### How to complete this task
For every entry that follows, return an identical copy.

### Data excerpts

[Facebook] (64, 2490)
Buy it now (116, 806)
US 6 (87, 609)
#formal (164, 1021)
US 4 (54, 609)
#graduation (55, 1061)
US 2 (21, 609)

### Reply
[Facebook] (64, 2490)
Buy it now (116, 806)
US 6 (87, 609)
#formal (164, 1021)
US 4 (54, 609)
#graduation (55, 1061)
US 2 (21, 609)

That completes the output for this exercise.